**Göreviniz:**
Aşağıdaki antik tiyatro metnine dayanarak şu soruları yanıtlayın:
1. Gladyatör kılığındaki kişi kaç senedir orada olduğunu söylüyor?
2. Metinde Roma tarzından farklı olduğu belirtilen helenistik döneme ait iki örnek hangileridir?
3. Helenistik dönemde at nalı şeklinde olan orkestra alanı Roma döneminde hangi şekle dönüştürülmüştür?

• büyüleyici bir akustiği olan,sahnenin hemen altındaki kafesler ile o zaman ki oyunlarda aslan gibi hayvanların kullanıldığı izlenimini yaratan antik tiyatro.içerde resim çektirmek için bir gladyetör vardı.dışına bakılınca dehşet görünen bu abimiz konuşunca ne kadar duygusal olduğunu gösterdi.bazı ipneler adamla fotograf çektirip para vermiyormuş.o da işini yapıyor sonuçta.şöyle bir diyalog geçti aramızda.

    +abi o çağlarda da gladyetörler var mıymış gerçekten?
    -valla bilmiyorum ben 1 senedir burdayım.
  • roma dönemi tiyatro mimarisinin tipik bir örneği olarak kabul edilir. helenistik döneme ait olan mesela bir efes, bir bergama örneğinden farklıdır. gerçi onların da sonradan birtakım değişikliklerle roma tarzına uyduruldukları söylenir.

    tiyatro inşa biçimi açısından roma döneminin helenistik döneme göre belirgin farkı, tiyatro yapısının dış dünya ile ilişkisini kesmek, kapalı bir alan yaratmak kaygısıdır. sahne iki üç katlı duvarlarla adeta koruma altına alınmış, bunun yanında derinliği arttırılarak büyütülmüş, helenistik dönemde at nalı şeklinde olan, aynı zamanda oyun ve dans alanı olarak kullanılan orkestra alanı da yarım daireye dönüştürülmüştür. bundan amaç ise en kenardaki seyircilerin bile sahneyi daha rahat görebilmelerini sağlamaktır.

**Kayıtlı veriler:**
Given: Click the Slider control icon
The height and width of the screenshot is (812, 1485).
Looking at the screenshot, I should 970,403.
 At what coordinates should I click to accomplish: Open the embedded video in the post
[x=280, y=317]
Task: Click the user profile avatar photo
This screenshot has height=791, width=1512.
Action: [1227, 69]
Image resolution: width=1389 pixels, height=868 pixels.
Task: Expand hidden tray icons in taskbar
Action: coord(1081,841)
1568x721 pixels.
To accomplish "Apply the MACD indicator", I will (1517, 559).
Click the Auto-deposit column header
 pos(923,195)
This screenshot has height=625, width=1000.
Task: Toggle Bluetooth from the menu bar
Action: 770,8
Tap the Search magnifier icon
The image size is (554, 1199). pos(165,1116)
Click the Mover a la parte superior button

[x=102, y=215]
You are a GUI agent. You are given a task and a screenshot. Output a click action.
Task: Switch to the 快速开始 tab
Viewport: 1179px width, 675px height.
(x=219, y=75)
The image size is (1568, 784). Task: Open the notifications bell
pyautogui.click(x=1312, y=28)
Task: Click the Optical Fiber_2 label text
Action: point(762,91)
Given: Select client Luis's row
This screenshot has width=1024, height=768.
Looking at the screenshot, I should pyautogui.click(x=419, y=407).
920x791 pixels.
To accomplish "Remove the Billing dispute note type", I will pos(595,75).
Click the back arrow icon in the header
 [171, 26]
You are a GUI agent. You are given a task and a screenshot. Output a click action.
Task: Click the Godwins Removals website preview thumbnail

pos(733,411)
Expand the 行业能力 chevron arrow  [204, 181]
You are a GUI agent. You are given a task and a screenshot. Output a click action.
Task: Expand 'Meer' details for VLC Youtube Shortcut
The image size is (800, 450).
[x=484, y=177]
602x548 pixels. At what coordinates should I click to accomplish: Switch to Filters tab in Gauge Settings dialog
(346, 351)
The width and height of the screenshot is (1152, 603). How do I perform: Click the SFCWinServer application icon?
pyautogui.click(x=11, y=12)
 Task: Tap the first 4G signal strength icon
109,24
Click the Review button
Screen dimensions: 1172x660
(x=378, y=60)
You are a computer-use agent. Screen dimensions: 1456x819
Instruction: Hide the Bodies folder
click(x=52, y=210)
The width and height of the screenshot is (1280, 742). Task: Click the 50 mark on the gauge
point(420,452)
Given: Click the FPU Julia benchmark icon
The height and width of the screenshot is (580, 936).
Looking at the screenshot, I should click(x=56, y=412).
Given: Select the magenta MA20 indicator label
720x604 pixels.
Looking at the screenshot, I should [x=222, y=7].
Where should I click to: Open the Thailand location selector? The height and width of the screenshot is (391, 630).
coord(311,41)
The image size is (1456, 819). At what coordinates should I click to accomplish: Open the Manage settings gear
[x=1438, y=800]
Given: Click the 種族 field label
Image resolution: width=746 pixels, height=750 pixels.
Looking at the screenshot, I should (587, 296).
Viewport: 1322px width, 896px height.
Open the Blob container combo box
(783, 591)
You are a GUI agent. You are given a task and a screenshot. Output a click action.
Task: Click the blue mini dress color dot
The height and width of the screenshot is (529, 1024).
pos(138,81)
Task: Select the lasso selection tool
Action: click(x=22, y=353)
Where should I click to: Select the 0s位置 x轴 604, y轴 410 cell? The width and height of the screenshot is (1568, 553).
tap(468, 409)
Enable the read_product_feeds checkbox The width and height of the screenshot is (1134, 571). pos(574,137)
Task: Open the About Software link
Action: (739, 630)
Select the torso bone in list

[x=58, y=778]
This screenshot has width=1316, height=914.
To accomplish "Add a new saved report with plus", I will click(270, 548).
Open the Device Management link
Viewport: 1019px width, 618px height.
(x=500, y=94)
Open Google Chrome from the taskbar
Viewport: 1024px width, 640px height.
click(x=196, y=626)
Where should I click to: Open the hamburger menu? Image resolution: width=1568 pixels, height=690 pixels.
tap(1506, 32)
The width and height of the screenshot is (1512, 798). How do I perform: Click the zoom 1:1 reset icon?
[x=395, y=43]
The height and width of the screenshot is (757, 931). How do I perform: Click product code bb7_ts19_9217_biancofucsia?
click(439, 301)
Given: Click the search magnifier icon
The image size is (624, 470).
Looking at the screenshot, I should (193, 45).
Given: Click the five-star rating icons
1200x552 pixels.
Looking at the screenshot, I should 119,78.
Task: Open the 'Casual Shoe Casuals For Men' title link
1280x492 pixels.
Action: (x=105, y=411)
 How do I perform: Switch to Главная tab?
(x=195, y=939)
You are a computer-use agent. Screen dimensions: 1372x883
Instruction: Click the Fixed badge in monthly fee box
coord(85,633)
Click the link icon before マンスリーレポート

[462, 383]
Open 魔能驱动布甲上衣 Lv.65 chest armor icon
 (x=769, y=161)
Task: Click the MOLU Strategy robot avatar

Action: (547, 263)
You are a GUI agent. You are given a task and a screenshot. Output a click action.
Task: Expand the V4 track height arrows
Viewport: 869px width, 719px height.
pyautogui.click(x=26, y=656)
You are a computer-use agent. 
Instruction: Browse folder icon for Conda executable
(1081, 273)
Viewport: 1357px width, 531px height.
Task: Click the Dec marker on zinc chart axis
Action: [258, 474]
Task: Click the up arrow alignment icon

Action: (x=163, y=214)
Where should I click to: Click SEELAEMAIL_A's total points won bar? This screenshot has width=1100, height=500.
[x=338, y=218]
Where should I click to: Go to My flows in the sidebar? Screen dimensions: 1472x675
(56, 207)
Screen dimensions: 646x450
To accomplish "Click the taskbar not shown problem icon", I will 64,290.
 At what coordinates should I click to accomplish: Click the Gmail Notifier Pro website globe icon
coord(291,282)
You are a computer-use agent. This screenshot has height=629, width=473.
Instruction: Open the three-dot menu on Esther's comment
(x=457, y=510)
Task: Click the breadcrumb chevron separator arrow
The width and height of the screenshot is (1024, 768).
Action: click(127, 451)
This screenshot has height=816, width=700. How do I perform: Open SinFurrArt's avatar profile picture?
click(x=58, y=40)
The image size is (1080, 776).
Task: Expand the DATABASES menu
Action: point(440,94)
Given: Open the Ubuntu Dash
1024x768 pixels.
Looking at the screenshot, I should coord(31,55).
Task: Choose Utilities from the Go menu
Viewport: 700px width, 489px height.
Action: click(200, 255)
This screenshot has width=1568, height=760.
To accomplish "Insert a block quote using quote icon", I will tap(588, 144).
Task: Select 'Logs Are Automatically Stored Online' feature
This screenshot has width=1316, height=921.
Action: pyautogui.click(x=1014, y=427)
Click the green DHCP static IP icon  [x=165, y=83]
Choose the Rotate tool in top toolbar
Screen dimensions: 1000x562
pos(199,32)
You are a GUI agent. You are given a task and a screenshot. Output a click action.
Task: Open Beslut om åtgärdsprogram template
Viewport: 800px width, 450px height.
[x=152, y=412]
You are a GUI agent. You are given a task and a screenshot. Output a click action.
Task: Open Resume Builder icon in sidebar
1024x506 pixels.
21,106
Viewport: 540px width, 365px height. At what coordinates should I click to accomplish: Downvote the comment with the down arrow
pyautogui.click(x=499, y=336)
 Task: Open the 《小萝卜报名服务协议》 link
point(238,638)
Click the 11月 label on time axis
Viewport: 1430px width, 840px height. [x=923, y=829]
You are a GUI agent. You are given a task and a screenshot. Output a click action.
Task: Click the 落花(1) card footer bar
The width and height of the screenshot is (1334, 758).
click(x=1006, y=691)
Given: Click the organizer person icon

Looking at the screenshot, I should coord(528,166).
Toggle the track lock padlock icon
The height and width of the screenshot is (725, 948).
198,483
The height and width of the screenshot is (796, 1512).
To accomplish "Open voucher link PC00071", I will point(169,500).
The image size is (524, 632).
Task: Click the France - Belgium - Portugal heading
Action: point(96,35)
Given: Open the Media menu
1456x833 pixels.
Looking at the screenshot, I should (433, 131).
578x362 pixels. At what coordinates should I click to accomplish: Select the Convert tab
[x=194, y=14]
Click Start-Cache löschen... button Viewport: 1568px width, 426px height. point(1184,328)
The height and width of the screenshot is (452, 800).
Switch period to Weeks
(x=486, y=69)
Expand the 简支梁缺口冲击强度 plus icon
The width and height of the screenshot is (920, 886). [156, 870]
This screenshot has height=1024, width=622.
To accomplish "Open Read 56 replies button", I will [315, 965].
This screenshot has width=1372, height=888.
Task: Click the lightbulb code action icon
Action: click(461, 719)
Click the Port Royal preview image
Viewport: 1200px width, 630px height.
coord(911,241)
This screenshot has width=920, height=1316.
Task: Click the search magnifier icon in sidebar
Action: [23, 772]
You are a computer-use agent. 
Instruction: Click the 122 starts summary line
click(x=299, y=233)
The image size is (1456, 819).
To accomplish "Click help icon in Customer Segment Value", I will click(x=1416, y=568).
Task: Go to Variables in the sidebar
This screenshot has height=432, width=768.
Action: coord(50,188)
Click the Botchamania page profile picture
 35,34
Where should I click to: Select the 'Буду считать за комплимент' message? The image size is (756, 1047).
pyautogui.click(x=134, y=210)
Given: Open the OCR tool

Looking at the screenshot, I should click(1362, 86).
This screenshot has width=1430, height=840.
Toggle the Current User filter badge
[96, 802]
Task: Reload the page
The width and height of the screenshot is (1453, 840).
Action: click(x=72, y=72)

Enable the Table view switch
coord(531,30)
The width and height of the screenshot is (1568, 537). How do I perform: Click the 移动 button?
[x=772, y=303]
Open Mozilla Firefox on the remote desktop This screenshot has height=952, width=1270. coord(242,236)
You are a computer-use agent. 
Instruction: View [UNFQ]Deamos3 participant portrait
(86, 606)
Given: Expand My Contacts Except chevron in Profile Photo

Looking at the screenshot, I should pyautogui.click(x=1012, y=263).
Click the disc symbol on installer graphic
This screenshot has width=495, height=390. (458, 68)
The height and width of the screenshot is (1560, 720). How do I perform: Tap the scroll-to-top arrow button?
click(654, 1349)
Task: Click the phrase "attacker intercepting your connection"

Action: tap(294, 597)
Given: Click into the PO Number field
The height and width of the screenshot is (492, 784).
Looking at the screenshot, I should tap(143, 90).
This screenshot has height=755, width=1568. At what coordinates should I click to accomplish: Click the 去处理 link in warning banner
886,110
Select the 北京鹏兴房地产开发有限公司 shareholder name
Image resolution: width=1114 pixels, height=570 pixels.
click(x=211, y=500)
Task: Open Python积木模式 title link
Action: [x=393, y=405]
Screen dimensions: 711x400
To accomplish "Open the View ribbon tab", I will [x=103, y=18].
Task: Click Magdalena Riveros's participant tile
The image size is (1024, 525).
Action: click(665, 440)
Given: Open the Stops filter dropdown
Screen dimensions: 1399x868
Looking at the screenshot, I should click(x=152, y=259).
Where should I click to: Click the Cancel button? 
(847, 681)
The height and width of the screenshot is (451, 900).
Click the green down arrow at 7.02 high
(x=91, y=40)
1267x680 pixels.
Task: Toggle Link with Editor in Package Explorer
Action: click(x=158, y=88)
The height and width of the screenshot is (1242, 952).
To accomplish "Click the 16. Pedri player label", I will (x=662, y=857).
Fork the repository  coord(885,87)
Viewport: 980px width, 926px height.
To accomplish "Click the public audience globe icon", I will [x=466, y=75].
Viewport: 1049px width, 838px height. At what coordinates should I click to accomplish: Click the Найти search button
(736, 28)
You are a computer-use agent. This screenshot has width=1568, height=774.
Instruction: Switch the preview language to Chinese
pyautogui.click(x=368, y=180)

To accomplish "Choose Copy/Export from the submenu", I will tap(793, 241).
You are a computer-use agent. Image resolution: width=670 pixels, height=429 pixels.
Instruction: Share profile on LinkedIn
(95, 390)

**Yanıt:**
1. 1 senedir.
2. Efes ve Bergama.
3. Yarım daireye.